Immunity

Lipid accumulation and dendritic cell dysfunction in cancer Herber, D. L. et al. Nature Med. 11 Jul 2010 (doi:10.1038/nm.2172)

The authors report that dendritic cells from humans and mice with tumours show lipid accumulation, which is caused by an increased uptake of extracellular lipids owing to the upregulation of scavenger receptor A. Dendritic cells with accumulated lipids showed impaired antigen presentation and T cell stimulation. An inhibitor of acetyl-coA carboxylase normalized the levels of lipids in dendritic cells and restored their functional activity. These results indicate that immune responses against cancer cells can be modified by altering lipid levels in dendritic cells.

Therapy

Enhancing tumor-specific uptake of the anticancer drug cisplatin with a copper chelator Ishida, S. et al. Cancer Cell 17, 574–583 (2010)

Hanahan and colleagues showed that the expression of the copper transporter CTR1 is associated with responses to platinum-based therapies in human ovarian tumours. In a mouse model of cervical cancer, combined treatment using cisplatin and a copper chelator selectively increased the formation of cisplatin–DNA adducts in tumour tissues and improved therapeutic efficacy. The chelator also enhanced cisplatin-mediated cytotoxicity of human ovarian and cervical cancer cells in vitro. This study therefore suggests that copper chelators might be used to improve platinum-based chemotherapy.

Lymphoma

ATM-deficient thymic lymphoma is associated with aberrant tcrd rearrangement and gene amplification Zha, S. et al. J. Exp. Med. 207, 1369–1380 (2010)

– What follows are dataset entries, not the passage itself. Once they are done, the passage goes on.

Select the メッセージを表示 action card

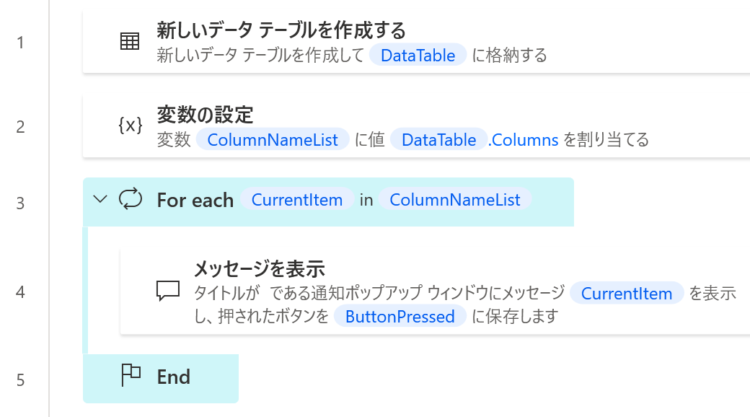click(435, 292)
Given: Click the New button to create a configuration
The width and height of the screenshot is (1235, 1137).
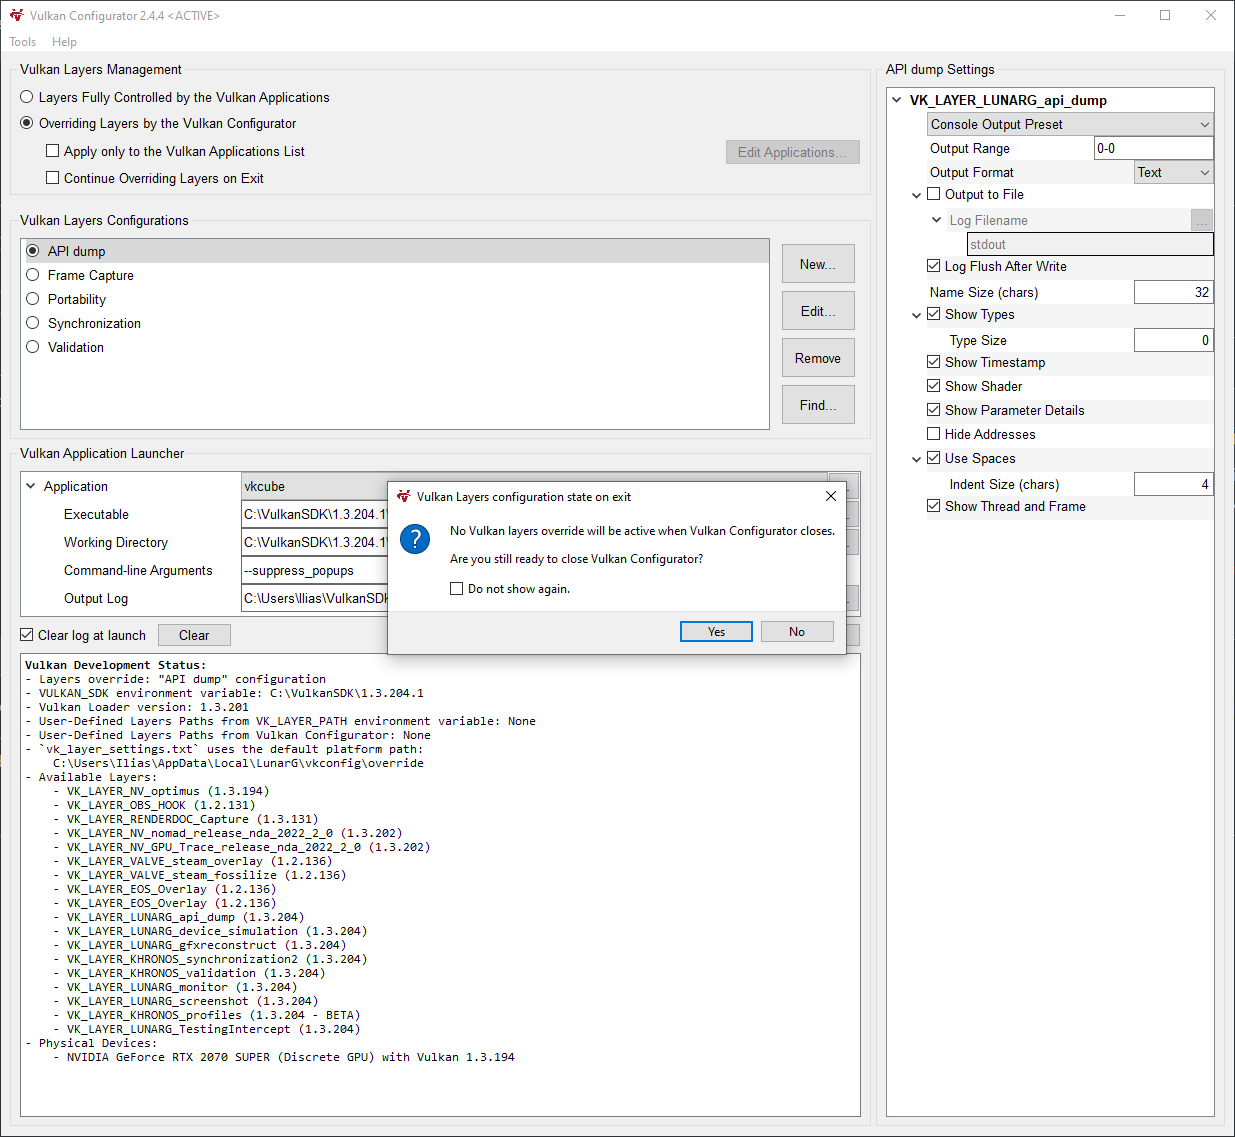Looking at the screenshot, I should click(818, 263).
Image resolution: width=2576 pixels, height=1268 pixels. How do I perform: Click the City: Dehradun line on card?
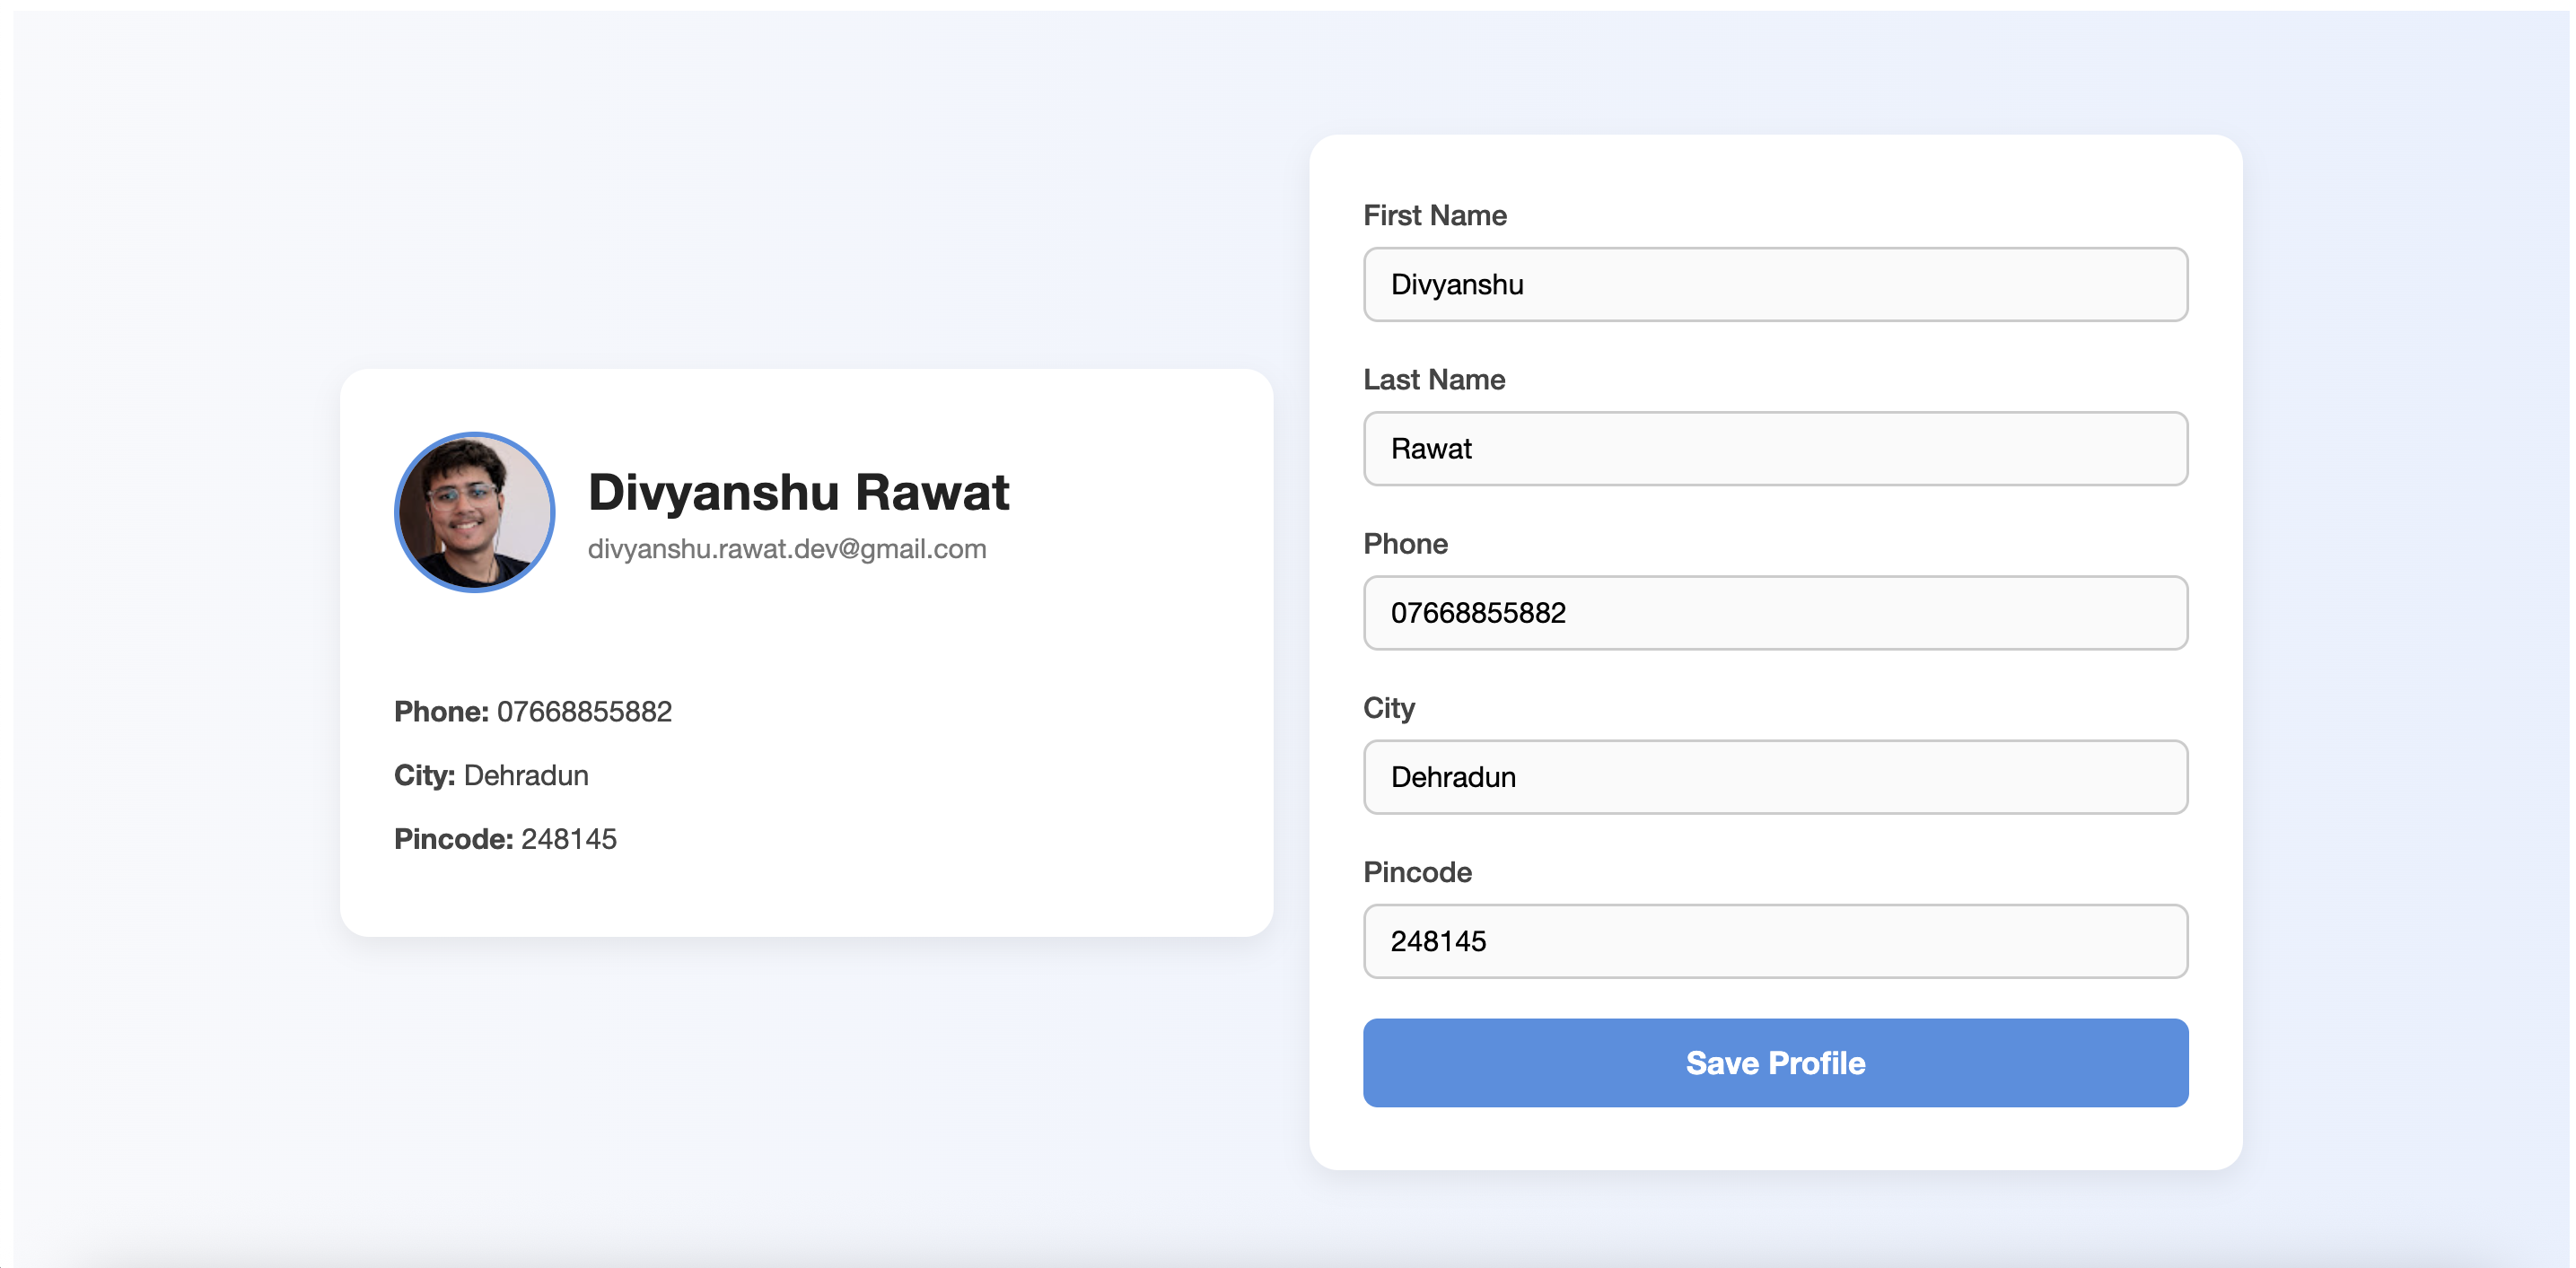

Ataxia telangiectasia-mutated (ATM) deficiency predisposes to T cell lymphomas that have recurrent chromosome 14 translocations involving the T cell receptor-α/δ (TCRA/D) locus. In addition to this known translocation, Alt and colleagues identified recurrent translocations and amplifications involving a centromeric region of chromosome 14 that extends to the 5′ boundary of Tcra/d in mice with ATM-deficient thymic lymphomas. These translocations and amplifications are associated with V(D)J recombination-initiated breaks in the Tcrd locus, thus revealing new mechanisms that are involved in ATM-deficient T cell lymphomagenesis.

Angiogenesis

New mechanism for notch signaling to endothelium at a distance by Delta-like 4 incorporation into exosomes Sheldon, H. et al. Blood 17 Jun 2010 (doi:10.1182/blood-2009-08-239228)

Delta-like 4 (DLL4) is a Notch ligand that regulates the differentiation of endothelial cells during angiogenesis. Sheldon and colleagues show that DLL4 can be incorporated into exosomes in vivo and in cancer cell lines that overexpress DLL4. The exosomes transfer DLL4 from the tumour cells to endothelial cells to promote angiogenic branching.